Now that the seasonal potlucks and parties are beginning, I’ve pulled out a few of my favourite holiday recipes. Love this festive sushi. It’s just mashed yams or sweet potatoes and a layer of cranberries spread onto seaweed sheets. Roll them up and then cut into bite-sized “maki.” You can spice up the yams if you like with a dash of chili powder.
Prompted by a curiosity I had about 20 year cycles, I have been rereading my journals from 1994. During that year I was in Tofino doing some film work and quite serendipitously connected with some relatives I didn’t know I had. They are connected to the Cree bloodline that runs through my Dad’s side of the family. In honour of my new found family, a childhood friend gave me a beautiful print that year by Lee Claremont, a First Nations artist who lived in Kelowna. It was called Spirit World Speaks and it spoke to me immediately. Despite the fact that I loved it then and love it still, it has taken me twenty years to have it framed. When I found myself reliving the meeting with my Tofino cousins in the pages of my journal, I decided that it was high time. My cash birthday gift from my parents helped pay for the framing. I hung the print yesterday. It looks as if it has always been there. It’s as if I matched my furniture to it. I have lived in my place for 11 years now and that wall above my dining room table has always been empty. Now it dances with colour and yes, joyful spirit.
Just listening to CBC’s Early Edition. Two guest bloggers talking about why we should get out and vote. One of the bloggers admitted she gets kind of weepy every time she casts a vote. Me too. I am always struck by the privilege of it. Get out and vote in your civic election tomorrow. Here are some inspiring quotes to motivate you.

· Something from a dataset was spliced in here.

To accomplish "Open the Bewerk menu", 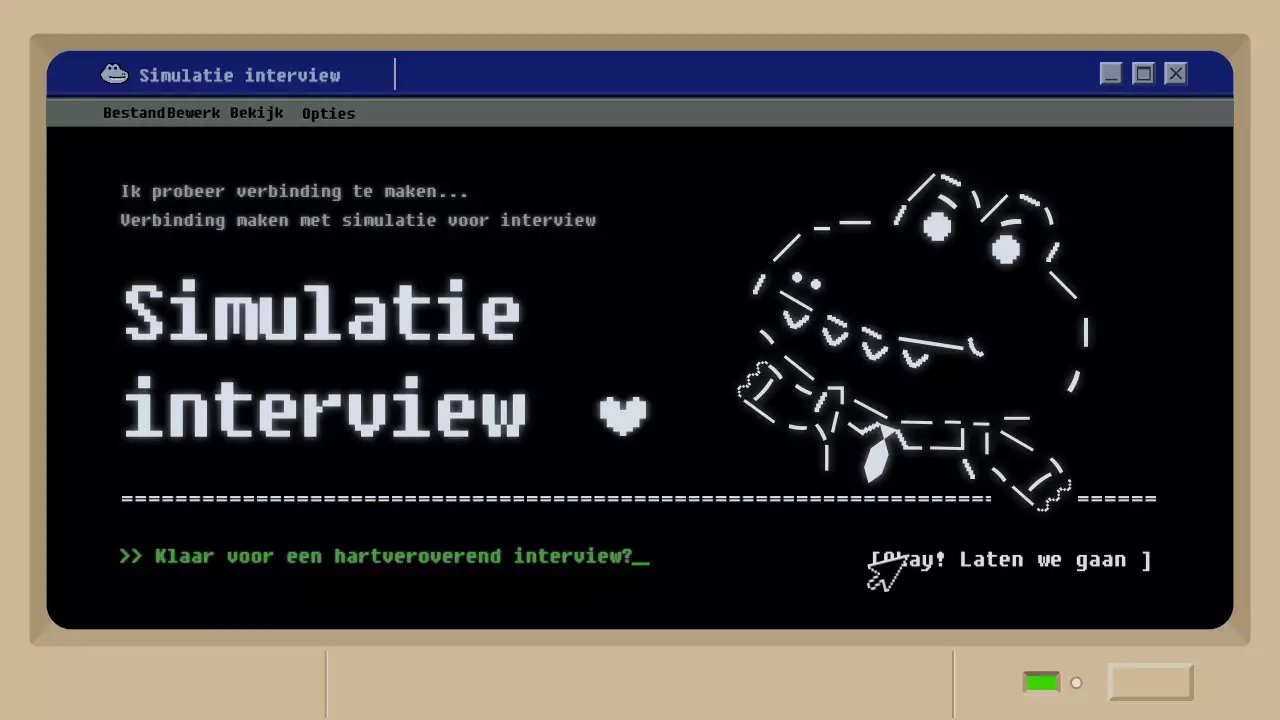I will [x=194, y=113].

To make democracy work, we must be a nation of participants, not simply observers. One who does not vote has no right to complain. – Louis L’Amour
Bad politicians are sent to Washington [or insert your town] by good people who don’t vote. – William E. Simon
From my bus window. Granville Street. Downtown Vancouver.
I went to Yolk’s for breakfast this week with my work gang to mark the end of our 15th Anniversary celebrations. Best breakfast ever – outside of my parents place that is. I had two eggs with Portobello mushroom, aioli and fresh arugula on English muffins, dusted with white cheddar. I split a side of the truffle-lemon hashbrowns with my neighbour. Every bite was an OMG. Perfect coffee was from 49th Parallel. A colleague ordered the hot chocolate, made with real Callebaut chocolate. To die for, according to her. There’s waffles and pancakes and Manmosa’s (beer & OJ). Seriously, I’m a breakfast person, why have I never heard of this place? The sunny little spot lights up no man’s land at Clark & Hastings, and is well worth a trip from Kits. They have a food cart and a food truck too. Hopefully they park on the west side occasionally.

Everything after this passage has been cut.